Two Sum
两数之和:Given an array of integers nums and an integer target, return indices of the two numbers such that they add up to target.
You may assume that each input would have exactly one solution, and you may not use the same element twice.
You can return the answer in any order.
解法:
- 时间换空间:双重for循环,但是不用新开map或者对象去存。时间o(n^2),空间是o(1)
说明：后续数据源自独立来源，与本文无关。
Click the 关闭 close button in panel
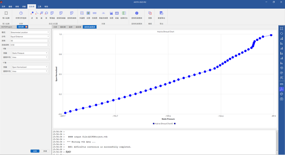Screen dimensions: 285x155 click(45, 151)

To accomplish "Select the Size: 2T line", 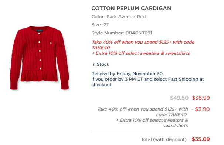I will pos(100,25).
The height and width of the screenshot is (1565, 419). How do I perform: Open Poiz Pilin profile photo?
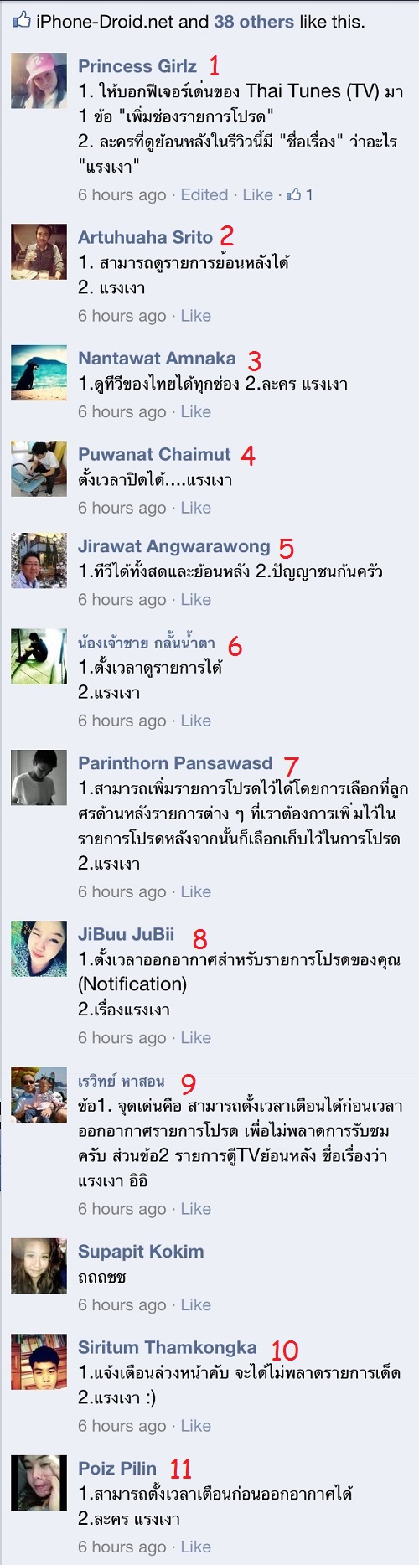39,1483
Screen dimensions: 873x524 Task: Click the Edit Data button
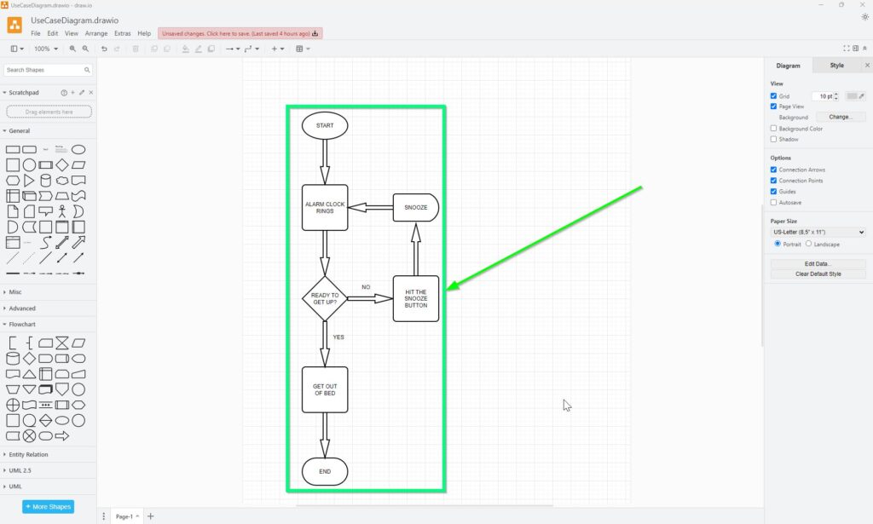coord(818,264)
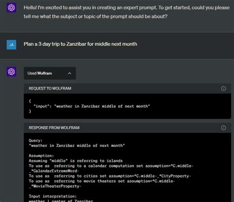Toggle the Used Wolfram plugin box
Viewport: 234px width, 202px height.
point(50,73)
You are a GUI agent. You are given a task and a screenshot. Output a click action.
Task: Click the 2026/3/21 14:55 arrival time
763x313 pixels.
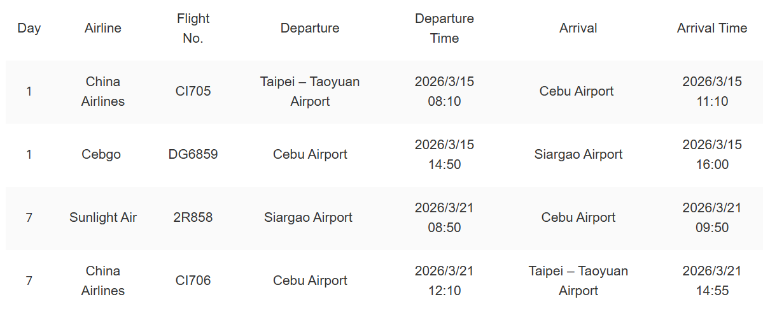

- 空间换时间: 新开空间存储中间态,时间o(n),空间o(n)
第一种也类似于暴力解法,所以面试最好能写出第二种
function twoSum(nums: number[], target: number): number[] {
for (let i = 0; i < nums.length; i++) {
for (let j = i + 1; j < nums.length; j++) {
if (nums[i] === nums[j]) {
return [i, j]
}
}
}
// 为了代码的鲁棒性还应该在没有结果时返回,不过写不写都不影响这个题目
return []
};
第二种使用map/object来存储数据。得出的结果显示对象存储会比map更节省空间一些。
// Map存储
function twoSum(nums: number[], target: number): number[] {
const map = new Map();
for (let i = 0; i < nums.length; i++) {
if (map.has(nums[i])) {
return [map.get(nums[i]), i]
}
map.set(target - nums[i], i);
}
}
// 对象存储
function twoSum(nums: number[], target: number): number[] {
const obj = {};
for (let i = 0; i < nums.length; i++) {
if (obj[nums[i]] !== undefined) {
return [obj[nums[i]], i]
}
obj[target - nums[i]] = i;
}
};